Sur ce point, l'accord prévoit que :
'l'adhésion à la mutuelle de l'entreprise ayant un caractère général et obligatoire pour toutes les personnes ayant au moins 1 an d'ancienneté dans
l'UES (unité économique et sociale), la prise en charge de la totalité de la mutuelle par l'employeur se fera au bénéfice de l'ensemble des personnes adhérentes, c'est-a-dire y compris pour les personnes travaillant dans les services où le port d'une tenue de travail n'a pas de caractère obligatoire'.
* ou, à défaut, par le versement d'une indemnité compensatrice de temps d'habillage et de déshabillage égale à 50 % du montant net de la cotisation employeur à la mutuelle pour les salariés :
- ne bénéficiant pas de la mutuelle du fait de leur ancienneté inférieure à un an ou du fait de l'adhésion de leur conjoint à celle-ci,
- travaillant dans les services où le port régulier d'une tenue de travail fournie par l'employeur est obligatoire.'
Or, l'URSSAF a procédé au redressement des cotisations sur cette partie de frais supplémentaires d'adhésion à la mutuelle d'une certaine catégorie de salariés pris en charge par l'employeur en contrepartie du temps d'habillage et de déshabillage, pour deux motifs :
- le temps d'habillage et de déshabillage fait l'objet de contrepartie soit sous forme de repos, soit sous forme financière soumise à cotisations,
- le caractère collectif de la mutuelle complémentaire n'est pas respecté.

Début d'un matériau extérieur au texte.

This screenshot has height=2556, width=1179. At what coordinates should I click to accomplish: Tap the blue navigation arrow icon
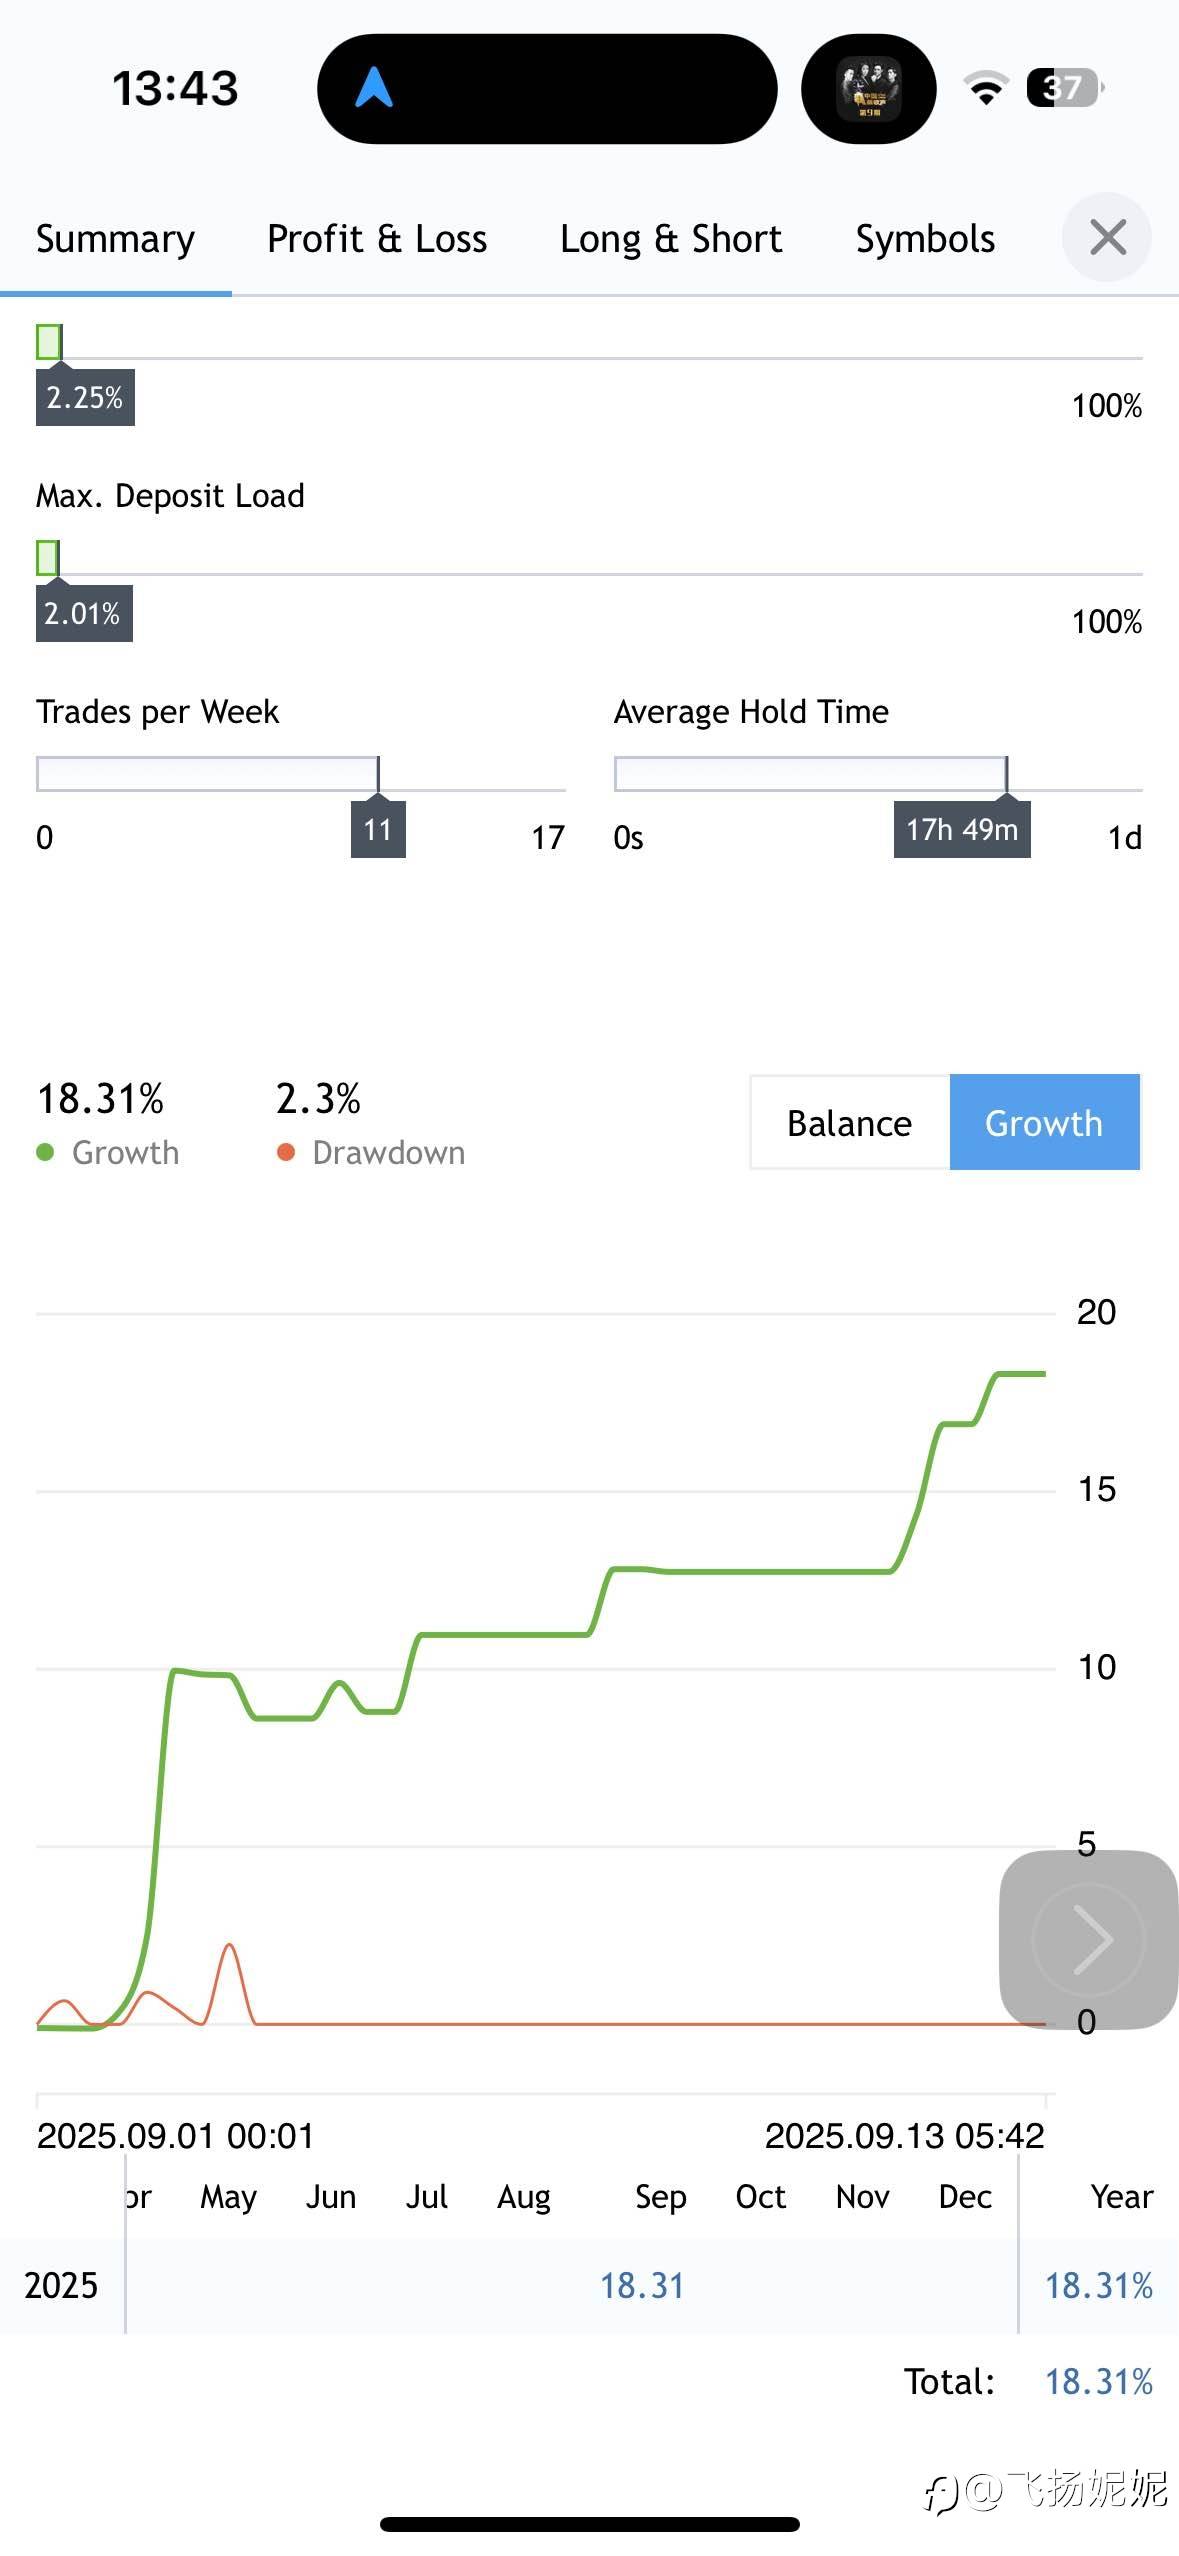tap(374, 87)
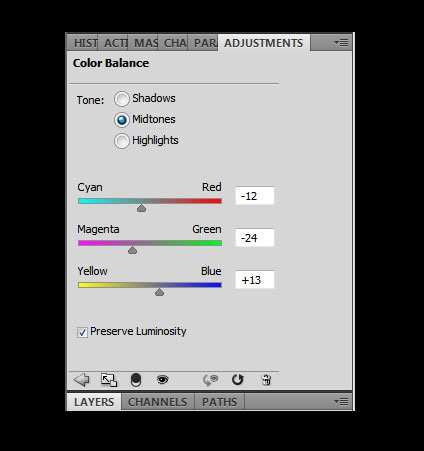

Dans le cadre d'un précédent contentieux opposant la société à l'URSSAF, la présente cour a été amenée à rendre un arrêt le 25 janvier 2023, confirmant le jugement par lequel le pôle social du tribunal judiciaire de Vannes avait validé le redressement effectué par l'URSSAF en ce qui concerne la contrepartie du temps d'habillage mise en oeuvre en vertu de l'accord d'entreprise du 7 mars 2006. La société a régularisé un pourvoi à l'encontre de cette décision devant la Cour de cassation, pourvoi qui est toujours en cours.
Il apparaît donc d'une bonne administration de la justice de prononcer un sursis à statuer dans l'attente de la décision de la Cour de cassation portant sur ces points.
PAR CES MOTIFS :
La COUR, statuant publiquement par arrêt contradictoire mis à disposition au greffe,
Ordonne le sursis à statuer jusqu'à la décision de la Cour de cassation statuant sur le pourvoi formé à l'encontre de l'arrêt de la Cour d'appel de Rennes du 25 janvier 2023, opposant la SAS [G] et l'[15] ;
Ordonne la radiation de la procédure ;
Dit qu'elle sera enrôlée à nouveau à la demande de la partie la plus diligente, la demande devant être accompagnée des écritures et du bordereau des pièces communiquées.